When it comes to the seemingly never-ending Culture War in America,
“we lost a good portion of it, if President Obama is a man of his
word”, said the senior vice-president of the council’s Action arm,
Connie Mackey, who is in a reflective but steely mood.

She rejects the idea that by focussing on abortion, gay
marriage and federal judges who disagree with them, the movement is
ignoring the recent election verdict: “It was all played out on an
economic playing field, and the economy is a disaster.”

California’s electoral decision to define marriage as only
valid between a man and a woman gives her hope that a majority of
American voters remain socially conservative, and sympathetic towards
moulding a new Republican party that is more conservative, not less.

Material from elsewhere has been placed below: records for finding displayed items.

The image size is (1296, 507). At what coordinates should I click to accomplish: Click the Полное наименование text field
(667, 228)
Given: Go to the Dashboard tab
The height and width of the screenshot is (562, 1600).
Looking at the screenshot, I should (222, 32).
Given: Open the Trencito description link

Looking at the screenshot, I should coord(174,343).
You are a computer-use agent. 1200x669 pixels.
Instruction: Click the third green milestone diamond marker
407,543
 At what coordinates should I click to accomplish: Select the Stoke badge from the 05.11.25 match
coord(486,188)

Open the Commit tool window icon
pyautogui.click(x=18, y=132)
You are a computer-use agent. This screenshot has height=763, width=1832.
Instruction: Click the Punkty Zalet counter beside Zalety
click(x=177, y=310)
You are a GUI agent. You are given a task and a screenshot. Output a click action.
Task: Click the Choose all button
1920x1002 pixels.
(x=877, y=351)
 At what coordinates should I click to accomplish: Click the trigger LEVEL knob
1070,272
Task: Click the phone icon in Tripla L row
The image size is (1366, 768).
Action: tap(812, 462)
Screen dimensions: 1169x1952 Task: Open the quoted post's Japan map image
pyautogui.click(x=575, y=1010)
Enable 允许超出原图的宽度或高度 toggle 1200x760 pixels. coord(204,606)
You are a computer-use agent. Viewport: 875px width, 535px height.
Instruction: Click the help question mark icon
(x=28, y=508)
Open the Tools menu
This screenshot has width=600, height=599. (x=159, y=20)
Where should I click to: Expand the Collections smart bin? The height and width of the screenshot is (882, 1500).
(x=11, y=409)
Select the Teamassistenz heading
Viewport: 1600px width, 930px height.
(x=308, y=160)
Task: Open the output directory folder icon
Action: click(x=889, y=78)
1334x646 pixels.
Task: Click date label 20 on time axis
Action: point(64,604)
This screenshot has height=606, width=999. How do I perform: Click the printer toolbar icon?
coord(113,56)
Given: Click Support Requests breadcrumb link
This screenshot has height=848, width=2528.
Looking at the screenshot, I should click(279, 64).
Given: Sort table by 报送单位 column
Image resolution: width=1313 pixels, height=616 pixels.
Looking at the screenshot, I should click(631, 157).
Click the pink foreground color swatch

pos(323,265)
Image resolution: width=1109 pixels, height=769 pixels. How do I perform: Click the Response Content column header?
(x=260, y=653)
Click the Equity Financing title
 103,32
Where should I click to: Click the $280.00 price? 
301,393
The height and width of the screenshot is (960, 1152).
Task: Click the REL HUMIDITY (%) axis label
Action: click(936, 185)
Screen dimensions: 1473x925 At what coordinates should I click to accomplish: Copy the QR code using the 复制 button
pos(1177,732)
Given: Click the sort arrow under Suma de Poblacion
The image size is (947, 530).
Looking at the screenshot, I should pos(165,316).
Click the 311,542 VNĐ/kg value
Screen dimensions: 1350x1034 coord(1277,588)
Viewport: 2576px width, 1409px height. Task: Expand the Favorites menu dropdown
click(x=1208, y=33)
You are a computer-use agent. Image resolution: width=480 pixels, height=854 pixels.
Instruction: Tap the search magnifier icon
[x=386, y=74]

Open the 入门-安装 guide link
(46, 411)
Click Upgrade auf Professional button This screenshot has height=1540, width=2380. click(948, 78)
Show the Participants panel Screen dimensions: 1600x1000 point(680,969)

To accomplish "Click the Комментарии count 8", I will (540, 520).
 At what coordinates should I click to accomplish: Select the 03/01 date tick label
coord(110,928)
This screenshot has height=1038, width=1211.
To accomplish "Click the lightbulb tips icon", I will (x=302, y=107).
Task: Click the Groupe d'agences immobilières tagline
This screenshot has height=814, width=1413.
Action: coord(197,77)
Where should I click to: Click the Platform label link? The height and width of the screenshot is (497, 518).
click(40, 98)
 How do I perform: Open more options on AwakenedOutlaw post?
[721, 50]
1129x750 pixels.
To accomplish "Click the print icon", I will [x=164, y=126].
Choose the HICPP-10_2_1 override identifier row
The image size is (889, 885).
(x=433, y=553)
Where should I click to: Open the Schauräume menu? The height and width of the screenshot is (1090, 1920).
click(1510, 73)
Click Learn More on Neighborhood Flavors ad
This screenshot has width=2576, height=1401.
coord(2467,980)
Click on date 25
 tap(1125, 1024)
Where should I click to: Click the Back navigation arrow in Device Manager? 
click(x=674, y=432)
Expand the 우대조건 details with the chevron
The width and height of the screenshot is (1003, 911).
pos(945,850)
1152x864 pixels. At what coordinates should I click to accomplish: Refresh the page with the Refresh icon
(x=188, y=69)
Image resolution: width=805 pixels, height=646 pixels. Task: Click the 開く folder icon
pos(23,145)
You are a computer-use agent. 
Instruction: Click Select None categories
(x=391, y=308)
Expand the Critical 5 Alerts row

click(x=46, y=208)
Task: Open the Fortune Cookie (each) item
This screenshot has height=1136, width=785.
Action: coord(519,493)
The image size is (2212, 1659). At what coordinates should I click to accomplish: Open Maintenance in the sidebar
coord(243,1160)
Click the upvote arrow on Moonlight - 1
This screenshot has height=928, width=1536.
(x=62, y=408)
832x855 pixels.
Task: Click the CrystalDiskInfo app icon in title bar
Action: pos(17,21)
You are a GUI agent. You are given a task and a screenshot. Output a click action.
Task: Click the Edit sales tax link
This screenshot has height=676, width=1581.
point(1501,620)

“I always get a laugh out of the liberals in the Republican
Party who think they can walk away from their base,” she said. “The
[party] is only the vehicle in which the conservatives travel… You
have to look at that vehicle and say, is it repairable, or do we get a
new one?”

At the foot of Capitol Hill, the conservative Heritage
Foundation was one of the large think-tanks that helped forge the
defeated Republican coalition. Its vice-president in charge of liaising
with Congress, Michael Franc, is confident that being denied influence
in Washington will revive the Religious Right.

Relaxing rules on stem-cell research and abortion, will
“galvanise the social Right – they will find it incredibly easy to
generate all sorts of reaction from their donor base, and their
supporters,” he said. “I think you’re going to see a surge once again,
reminiscent of the early 1990s.”

Across the lines

Although the Religious Right groups see no common ground with
the Obama administration, that is not the perception among more
moderate evangelicals close to power, during this transition period.

One of the more plugged-in members of the emerging Religious
Left is Burns Strider, who was head of religious outreach for Hillary
Clinton’s primary campaign.

“Instead of talking about criminalising women, let’s come
together in an honest conversation, and find ways to reduce the number
of abortions,” said the jovial consultant, in his office in suburban
Virginia.

For the hard-core Religious Right “it creates relationships where the edges are smoother,” he added.

For the Pew Forum’s Allen Hertzke, the idea that some “culture
warriors” might wander across enemy lines in the less dogmatic
post-election environment, would be the continuation of an already
visible trend.

“On certain international humanitarian and human rights issues,
unlikely alliances have formed between conservative evangelical groups
and more liberal human rights organisations,” he said.

“On [human] trafficking, on religious freedom, on Darfur, on
human rights in China…” Christian conservatives may find themselves
working alongside Democrats in Washington, he added.

Down to Obama

As the Republican Party struggles to regroup following an
emphatic election defeat, it is clear that the Religious Right will
have a major say in what happens next.

Alaska Governor Sarah Palin certainly helped to enthuse and
ignite her fellow Christian conservatives in a way that John McCain
could not. Many are already backing her for a run in 2012.

But the strength of the movement will also depend largely on
what President Obama does. If he steers clear of a social and cultural
policy agenda, preferring to focus all efforts on the economy and
foreign affairs, the Religious Right will have nothing much to react
against.

Unlikely as it is, given 40 years of polarisation, the culture wars may yet grind to a halt, for lack of ammunition.